Das Werk ist im stetigen Umbau. Seit seiner Gründung im Jahr 1936 hat es sich flächenmäßig verdreifacht und ist jetzt 250 000 Quadratmeter groß. Das sind rund 22 Fußballplätze. Eines der Kontrollzentren, in dem die chemischen Prozesse überwacht werden, wirkt wie aus den 60er-Jahren. „Ja, stimmt“, sagt Schmidt-Steffen, „das liegt daran, dass es in den 60ern gebaut wurde. Allerdings haben wir nur die Räume so belassen. Die Technik ist auf dem neuesten Stand.“ Die Menschen an den Computermonitoren tragen trotz ihres scheinbaren Bürojobs Blaumänner. „Das sind alles Chemie-Facharbeiter. Sie tragen die Anzüge, weil sie auch mal raus ins Werk müssen, wenn mal was eingestellt werden muss. Das ist ihre Arbeitskleidung. Umziehen dauert zu lange“, erklärt der Werksleiter.
Die Sicherheit der Anlagen von Evonik wird ständig kontrolliert. „Wir haben unsere eigenen Spezialisten für diese Aufgaben und noch eine Werksfeuerwehr.“ Den letzten großen Zwischenfall gab es 1984 im Werk drei der damaligen Chemischen Werke Hüls an der Shamrockstraße. Damals schlug ein Blitz in einen Tank ein. Höhere Gewalt also. Dagegen kann auch das beste Kontrollsystem keine Garantie geben.
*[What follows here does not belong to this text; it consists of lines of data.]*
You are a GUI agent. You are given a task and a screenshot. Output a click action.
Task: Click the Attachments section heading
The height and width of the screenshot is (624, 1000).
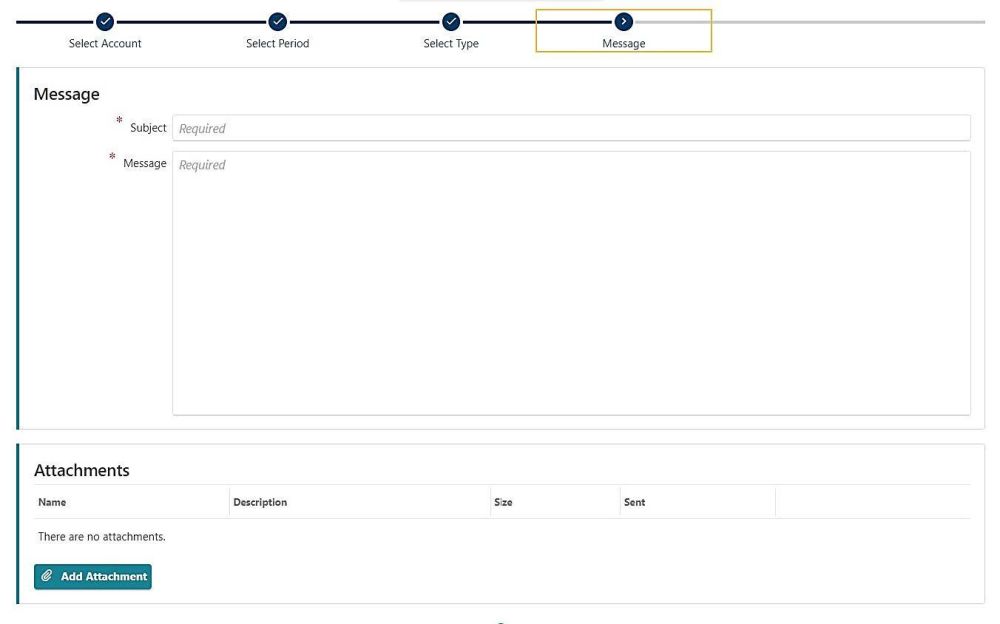point(82,470)
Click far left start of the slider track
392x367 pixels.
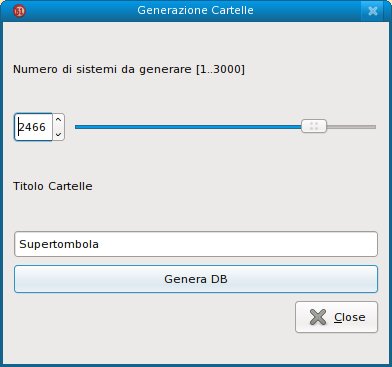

Inzwischen ist ein weiteres Geschäftsfeld dazugekommen: Die Herstellung von Rotorblättern, die in Windkraftwerken eingesetzt werden. „Somit liefern wir auch Beiträge zu Endprodukten, die im Segment der grünen Stromgewinnung eingesetzt werden.“ Mit den Zutaten, die im Eickeler Evonik-Werk produziert werden, entstehen nicht nur Autolacke. Man findet die Chemie auch in den Beschichtungen von Ledersitzen und im Schutzlack für die Holzeinlagen in Auto-Armaturenbrettern. Der sorgt dafür, dass alles schön hochwertig glänzt.